Every piece that we work on, no matter how small it seems, does matter. We are involved in an interconnected and intricate web of creation that needs our care and attention. Rachel Carson wrote that “it is a wholesome and necessary thing for us to turn again to the earth and in the contemplation of her beauties to know the sense of wonder and humility.” As our physical senses are heightened on these beautiful spring days, let us also allow our sense of both wonder and humility to emerge as we walk through the daily ritual of our days.

Thursday, April 26, 2007

Everyone Needs Beauty...

“Everybody needs beauty as well as bread,
places to play in and pray in,
where nature may heal and give strength
to body and soul alike.”
~ John Muir ~

Yes to John Muir’s words. Yes, we need beauty as well as bread. We need beauty in our daily lives, whether it is a painting or image we can rest our eyes on and gather nourishment we can take with us out into the world, or a book of new poems we have just discovered that will sustain us as we do our work. It might be an unexpected conversation or connection we have with someone. We must be nourished and bread is not enough. Our souls must be nourished; our hearts must be fed. In one of David Whyte’s poems he says: “people are starving and one good word will feed a thousand.” I believe he is speaking about the nourishment of our souls. There is a way that we are starving in this society. We are bombarded by images and words every day, yet we are hungry. We need places to play and be creative in. We need spaces and times when we can pray. When I enter our sanctuary for worship or when I sink to the floor for our meditation circle in the ballroom, I do feel nourished. The beauty of our spaces is nourishing and it can sustain us. But John Muir sends us outdoors “where nature may heal and give strength to body and soul alike.” His temple, his church was the forest. He stood among the ancient redwoods and spoke of it as a cathedral of tall and majestic beings emanating peace and wisdom. If you have stood in a grove of redwood trees, you know what he is speaking about. Or if you have stood at the edge of the sea and looked out into that great rolling expanse of waves that never ceases to move and change, a never ending cycle of change and power. As a congregation, we are involved in a never ending cycle of change and power together. It is true. Together we create communities and sustain them with our gifts. And these gifts are many and unexpected. Each one of us is needed. Each one of us has something to give and receive. We might not know what that will be on a given day but there are reasons we are together; there are gifts to be heard in the stories of all of us. There are gifts to be found in everyone we meet. We need our congregations, our churches to be sacred places where we can be ourselves and perhaps places where we can become someone new. We can be reborn here in these communities of love and longing. There is a place inside us all that longs to create and give to the world. Let us offer ourselves, and our gifts. There is no doubt that we can make the world better and we need to begin today.
blessings, Rev. Telos

Wednesday, March 28, 2007

Local and Global Justice...

Last Sunday was Justice Sunday for UU congregations around the country. I collaborated with the chair of our Social Action Committee (in Chester, VT) to offer a service that focused on Local and Global actions we can take. The Local action came in the form of offering people the opportunity to purchase Compact Fluorescent Light Bulbs to reduce their energy bill and to "green" their homes. A member of the congregation agreed to purchase light bulbs for the 14 lights that illuminate our sanctuary. We can be more environmentally conscious, more green on a local level; right here in our sanctuaries, in our houses. We can buy bulbs that will allow us to decrease our energy use now. Education, worship, community connections and physical changes, all important steps we can take together. Every step we take matters.

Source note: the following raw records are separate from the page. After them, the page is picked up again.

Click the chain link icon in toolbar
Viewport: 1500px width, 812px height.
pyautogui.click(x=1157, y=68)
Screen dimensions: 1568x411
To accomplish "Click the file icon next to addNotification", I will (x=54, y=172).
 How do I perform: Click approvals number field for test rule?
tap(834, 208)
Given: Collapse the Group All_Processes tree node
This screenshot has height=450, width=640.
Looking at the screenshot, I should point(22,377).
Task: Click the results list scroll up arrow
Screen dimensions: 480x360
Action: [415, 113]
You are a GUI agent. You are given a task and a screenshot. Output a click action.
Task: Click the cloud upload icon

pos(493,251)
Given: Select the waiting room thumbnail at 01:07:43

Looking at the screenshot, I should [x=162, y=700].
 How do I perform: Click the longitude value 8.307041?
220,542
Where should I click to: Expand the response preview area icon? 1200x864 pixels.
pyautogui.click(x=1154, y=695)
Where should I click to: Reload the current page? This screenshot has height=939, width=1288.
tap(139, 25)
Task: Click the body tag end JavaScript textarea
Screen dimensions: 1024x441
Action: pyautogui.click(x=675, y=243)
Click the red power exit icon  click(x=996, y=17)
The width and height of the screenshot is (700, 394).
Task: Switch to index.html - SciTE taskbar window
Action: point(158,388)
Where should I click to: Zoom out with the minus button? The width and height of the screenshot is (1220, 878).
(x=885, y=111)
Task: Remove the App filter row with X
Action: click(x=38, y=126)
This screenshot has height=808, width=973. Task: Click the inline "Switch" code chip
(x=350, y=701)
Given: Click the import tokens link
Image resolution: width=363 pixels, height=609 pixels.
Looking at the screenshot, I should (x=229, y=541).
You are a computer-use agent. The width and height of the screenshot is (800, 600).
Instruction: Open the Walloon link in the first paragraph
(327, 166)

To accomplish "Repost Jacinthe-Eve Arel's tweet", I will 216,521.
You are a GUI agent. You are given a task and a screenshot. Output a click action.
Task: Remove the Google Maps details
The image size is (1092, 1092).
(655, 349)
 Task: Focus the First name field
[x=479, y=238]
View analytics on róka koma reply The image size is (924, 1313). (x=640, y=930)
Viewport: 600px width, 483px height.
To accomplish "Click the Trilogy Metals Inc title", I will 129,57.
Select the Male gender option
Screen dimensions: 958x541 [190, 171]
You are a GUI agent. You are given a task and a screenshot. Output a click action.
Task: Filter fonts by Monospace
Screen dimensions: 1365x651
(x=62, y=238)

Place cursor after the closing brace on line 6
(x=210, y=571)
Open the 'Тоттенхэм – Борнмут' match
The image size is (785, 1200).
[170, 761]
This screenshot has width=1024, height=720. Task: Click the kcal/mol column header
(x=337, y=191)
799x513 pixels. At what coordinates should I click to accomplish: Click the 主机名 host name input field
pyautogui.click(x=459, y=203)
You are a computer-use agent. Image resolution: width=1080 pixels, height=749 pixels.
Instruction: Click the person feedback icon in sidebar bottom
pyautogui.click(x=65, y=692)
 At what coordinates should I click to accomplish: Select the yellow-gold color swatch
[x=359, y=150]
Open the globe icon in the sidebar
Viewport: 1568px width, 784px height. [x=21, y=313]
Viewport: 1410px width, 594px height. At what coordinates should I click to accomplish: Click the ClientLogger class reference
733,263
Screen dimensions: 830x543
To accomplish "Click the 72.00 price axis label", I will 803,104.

Our Global Action was to unite with congregations around the country to highlight and take action toward reducing the violence and devastation in Darfur. As Unitarian Universalists today, ministry has become interwoven with social action and truly living into our principles. I was with a local minister last week and he shared that three years ago, ending the violence in Darfur was the one issue that the fifteen clergy there could agree on. It went beyond differences in theology and belief. They sent a letter to their local newspaper signed by clergy from all denominations and traditions. This was three years ago. We need those letters now. The killing hasn’t stopped in Darfur; it has increased in the past year.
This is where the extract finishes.